▶ **What the exercise asks**
Please report how many lines of the following entries hold the word "agent", giving the number alone.

▶ **Data shown**

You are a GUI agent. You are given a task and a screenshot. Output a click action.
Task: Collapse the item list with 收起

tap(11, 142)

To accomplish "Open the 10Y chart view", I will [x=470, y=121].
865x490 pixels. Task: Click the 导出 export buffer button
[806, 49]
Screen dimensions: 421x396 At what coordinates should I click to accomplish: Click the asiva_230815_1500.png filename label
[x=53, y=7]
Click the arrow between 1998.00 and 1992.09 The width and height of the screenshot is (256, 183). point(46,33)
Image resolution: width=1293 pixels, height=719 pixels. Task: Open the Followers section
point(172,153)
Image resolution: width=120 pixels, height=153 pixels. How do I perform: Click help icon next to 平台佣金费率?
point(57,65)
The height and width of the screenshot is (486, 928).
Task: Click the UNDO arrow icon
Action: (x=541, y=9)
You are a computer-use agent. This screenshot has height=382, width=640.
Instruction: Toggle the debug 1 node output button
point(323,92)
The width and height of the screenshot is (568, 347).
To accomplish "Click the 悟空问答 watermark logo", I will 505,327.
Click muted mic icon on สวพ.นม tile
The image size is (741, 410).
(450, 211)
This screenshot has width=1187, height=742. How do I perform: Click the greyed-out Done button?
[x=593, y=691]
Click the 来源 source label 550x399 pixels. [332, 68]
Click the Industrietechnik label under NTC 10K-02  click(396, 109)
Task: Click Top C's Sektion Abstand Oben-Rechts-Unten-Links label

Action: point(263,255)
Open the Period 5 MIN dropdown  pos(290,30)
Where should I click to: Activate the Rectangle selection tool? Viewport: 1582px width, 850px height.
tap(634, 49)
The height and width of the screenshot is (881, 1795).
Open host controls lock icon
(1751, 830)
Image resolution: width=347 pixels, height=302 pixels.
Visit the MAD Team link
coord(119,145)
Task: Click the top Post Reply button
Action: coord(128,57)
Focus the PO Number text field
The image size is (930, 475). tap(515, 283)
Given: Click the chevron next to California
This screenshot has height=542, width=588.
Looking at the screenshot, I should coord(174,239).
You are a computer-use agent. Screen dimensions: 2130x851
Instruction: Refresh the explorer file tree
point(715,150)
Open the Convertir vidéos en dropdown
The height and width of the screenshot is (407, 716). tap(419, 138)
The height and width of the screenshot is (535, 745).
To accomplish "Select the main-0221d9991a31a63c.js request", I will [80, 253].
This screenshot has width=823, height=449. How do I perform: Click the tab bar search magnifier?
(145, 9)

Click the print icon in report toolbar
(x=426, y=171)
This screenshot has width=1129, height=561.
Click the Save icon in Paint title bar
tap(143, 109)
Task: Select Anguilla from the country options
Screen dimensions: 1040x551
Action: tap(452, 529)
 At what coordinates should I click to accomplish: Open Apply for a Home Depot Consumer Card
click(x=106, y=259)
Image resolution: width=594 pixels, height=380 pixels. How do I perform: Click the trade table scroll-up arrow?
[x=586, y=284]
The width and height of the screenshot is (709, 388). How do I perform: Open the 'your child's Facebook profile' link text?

▶ **Reply to the task**
3